BertaSwede, I will pray for you. You can stop if you want to. But you probably can’t do it alone. Several resources have been listed here for you – please look into them if you are serious about quitting.
 
Hello Philothea. what a nice post you say to me. thanks alot. as i recall, the Bible does say: “you will know them by their fruits”. this is clear as springtime. i say your fruit is quite kind, that God gives you. i pray mine are too in this life.

may God bless your household.

By the way, yes, i am trying to cut back on the Scoth and trust God more and His Mother, all our Lady. So far, it has worked, i am peaceful and calm lately, and our big family all very content and happy. thanks for your thoughts, which i appreciate so much.
 
Gosh Philothea…I suggest you look back at who made that comment…for it was NOT I.
Indeed, you are correct, and I apologize. I thought BertaSwede had replied to you, but it was to LSK. So I should have said, “Of course she is defensive, LSK was uncharitable to her and called her a lousy parent.”

Again, I am sorry for the mistake, Karin.
 
Indeed, you are correct, and I apologize. I thought BertaSwede had replied to you, but it was to LSK. So I should have said, “Of course she is defensive, LSK was uncharitable to her and called her a lousy parent.”

Again, I am sorry for the mistake, Karin.
Apology accepted Philothea!
 
By the way, yes, i am trying to cut back on the Scoth and trust God more and His Mother, all our Lady. So far, it has worked, i am peaceful and calm lately, and our big family all very content and happy. thanks for your thoughts, which i appreciate so much.
This is very good to hear. We still worry about you, though. You have to understand, it is because we have seen so many times in our own lives and in the lives of others how these little patches in the fence usually do not hold up. The Blessed Mother, a little patch? No, I do not mean that. I mean that you may not be handing over as much as you think. I fear this, because you sound as if you are still holding back. The Blessed Mother may force you to face your problems, but then again, she may let you face the consequences you are choosing. Good mothers are like that.

Trust God more daily, keep turning yourself over to His Mother, and refuse to use things (including scotch) to comfort yourself when you are overburdened, unless you are sharing that you do this with a real person. In other words, if it is truly “taking care of yourself”, you do not need to fear that you will be judged. As the saying goes, those with nothing to hide, hide nothing. Hide nothing from those you know and love. Find someone to share these burdens with, even if it is no one but your confessor.

Faults thrive in darkness. Let the light shine on your life. Hide nothing. And when someone speaks to you out of love, do not reject it out of hand. Listen to what they have to say, and take it earnestly and humbly to prayer. This will not lead you astray.

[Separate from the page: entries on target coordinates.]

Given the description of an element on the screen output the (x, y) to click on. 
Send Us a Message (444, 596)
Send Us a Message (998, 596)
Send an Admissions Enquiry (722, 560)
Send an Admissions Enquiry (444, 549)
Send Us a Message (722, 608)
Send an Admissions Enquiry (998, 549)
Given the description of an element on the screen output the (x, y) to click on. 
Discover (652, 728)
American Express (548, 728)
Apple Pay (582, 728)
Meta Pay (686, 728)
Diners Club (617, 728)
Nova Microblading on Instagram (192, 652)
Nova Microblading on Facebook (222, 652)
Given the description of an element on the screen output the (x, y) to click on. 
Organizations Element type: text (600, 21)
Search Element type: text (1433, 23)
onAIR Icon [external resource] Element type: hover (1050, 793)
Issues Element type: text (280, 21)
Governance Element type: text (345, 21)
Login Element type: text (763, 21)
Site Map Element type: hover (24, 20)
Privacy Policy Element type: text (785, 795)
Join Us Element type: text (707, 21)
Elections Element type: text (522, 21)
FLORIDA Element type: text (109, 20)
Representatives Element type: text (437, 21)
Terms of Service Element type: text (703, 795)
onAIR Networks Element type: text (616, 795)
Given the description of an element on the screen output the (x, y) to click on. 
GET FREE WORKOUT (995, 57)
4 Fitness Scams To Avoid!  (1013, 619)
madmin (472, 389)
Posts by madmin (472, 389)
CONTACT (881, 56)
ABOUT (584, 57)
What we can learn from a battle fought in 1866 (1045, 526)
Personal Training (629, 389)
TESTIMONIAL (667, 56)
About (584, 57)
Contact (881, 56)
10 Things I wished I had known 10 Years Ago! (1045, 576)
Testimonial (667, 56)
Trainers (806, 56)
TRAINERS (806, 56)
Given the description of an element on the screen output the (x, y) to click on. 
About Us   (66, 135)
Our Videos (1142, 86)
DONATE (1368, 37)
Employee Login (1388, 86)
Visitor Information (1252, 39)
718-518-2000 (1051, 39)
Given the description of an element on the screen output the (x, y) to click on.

Blessings on you and your family, and peace in your household.
 
This is very good to hear. We still worry about you, though. You have to understand, it is because we have seen so many times in our own lives and in the lives of others how these little patches in the fence usually do not hold up.
Yes. I hear you and all you say to me. Your life has been hard too. I thank you for your response to me.
 
Gosh, Berta… I’m feeling a little frustrated for you because the focus has been on your drinking, while your husband’s addictions to porn and masterbation haven’t even been touched on.

In your original post you seem to be crying in pain over that, while at the same time you excuse his behavior by blaming the “temptation” on American media. American freedom (just like the freedom Christ gives us) demands personal responsibility. You wouldn’t blame our sinfulness on God for giving us the freedom that allows us to choose sin. Neither should you blame American freedom, nor let yourself be blamed, for your husband’s sin.

Your husband’s obsession with porn must feel very much like betrayal to you. Perhaps you are angry with your husband for betraying you to porn? Perhaps your frustration has pushed you into a depression that a doctor can help with?

I’m all for you getting counseling and seeing a priest, but I hope you will make those same suggestions to your husband. Not only does he need help for his addition, but your marriage needs help, too.